You’ve probably heard me say this many times, but Detroit is currently offering some of the best food in the country. I don’t think the city gets enough credit for the high quality cuisine that is available. I’m fortunate enough to be a 45 minute drive on I-94 away from a culinary goldmine.
I had the privilege of visiting Vicente Cuban Cuisine in Detroit this past weekend. It’s not the easiest thing in the world to find a good Cuban joint, but when Cuban cuisine is done right, it is easily among my favorite foods. The combination of Spanish, Caribbean and even some African influences make for some incredible flavors that usually come in plentiful, sometimes even epic, portions. I have eaten at Cuban restaurants in Key West, FL, which boasts of having some of the best Cuban food outside of the island itself, and I have to say that Vicente tops those easily.
Vicente was opened up by a family who immigrated to the U.S. from Cuba in 1967. The decor and atmosphere is simple but perfect – not too overdone, like many bullshit ethnic restaurants, but not too simple, like many modern upscale restaurants. Vicente’s menu ranges from classic pressed Cuban sandwiches and home-style Cuban entrees to authentic Spanish entrees and tapas. Dine inexpensively or go all out and have Cuban or Valencian paellas. Unfortunately the paellas take 45 mins or I would have chosen that as my dinner.
We started out the meal with a pitcher of white Sangria. The waiter recommended the white over the red and I couldn’t thank him more. The white Sangria is the most delicious Sangria I have ever had. It is a sweet taste with peaches and apples with a cinnamon aftertaste that you can taste on your lips minutes after your drink. I honestly have never had anything like this, alcoholic or not. This stuff is legit. After two glasses we were both, as I like to call it, fuzzy faced.

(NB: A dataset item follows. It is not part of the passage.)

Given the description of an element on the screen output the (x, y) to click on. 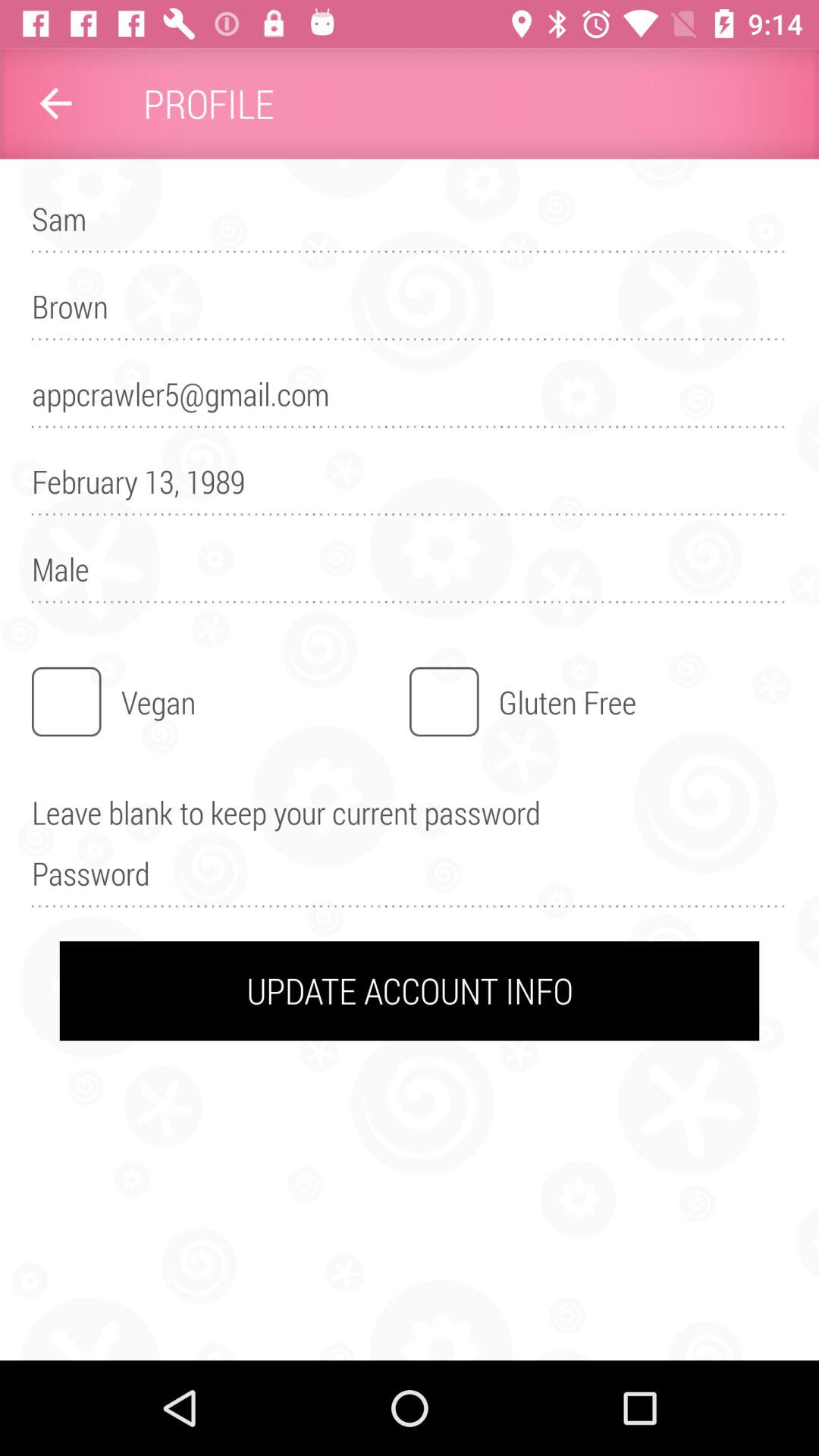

For my starter, I couldn’t pass up on the lobster bisque. I can’t say more than this was rich and creamy with that great, subtle lobster flavor. No big chunks of lobster here, just brothy goodness.
It was rough actually choosing something for my main course. Everything on the menu was tempting. I ended up going with the Pato a la Naranja, which is a semi-boneless half duck which was roasted until golden brown. It was topped with a Grand Marnier orange sauce which was incredible. I could drink that sauce for breakfast every morning. The outside of the duck was crispy, and the inside was nice and juicy which is a change from a lot of tough duck I’ve had in the past.
Stephanie went with the Gratinado del Chef. This dish was by far the most interesting of the night. It contains shrimp, scallops, and mushrooms sauteed with shallots. It’s then Flambeed with Spanish brandy in a creamy tomato sauce and served in a puff pastry shell with sauteed vegetables and sweet plantains. When I saw it on the menu, the puff pastry scared me off, but it soaked up the sauce and went great with the fillings.
Rob went with the tapas menu, which turned out to be a good choice. On the left is the Tamal Cubano, which is a homemade Cuban corn tamale with bits of pork meat and topped with onions and garlic mojo, and I honestly can’t remember what the dish on the right is. Sorry to drop the ball on that one, but when you’re having a meal as good as this one you mess up a note every now and then. The Sangria could have played a part in that as well.
Lisa went with Comarones Crillos, which is Jumbo shrimp sauteed in olive oil, minced garlic, white wine, lemon juice, red pepper flakes, and parsley flakes and served with white rice, sweet plantain, and avocado salad. I have a thing with shrimp, and it involves crying. Thankfully, Lisa took this picture because I was feeling a little emotional.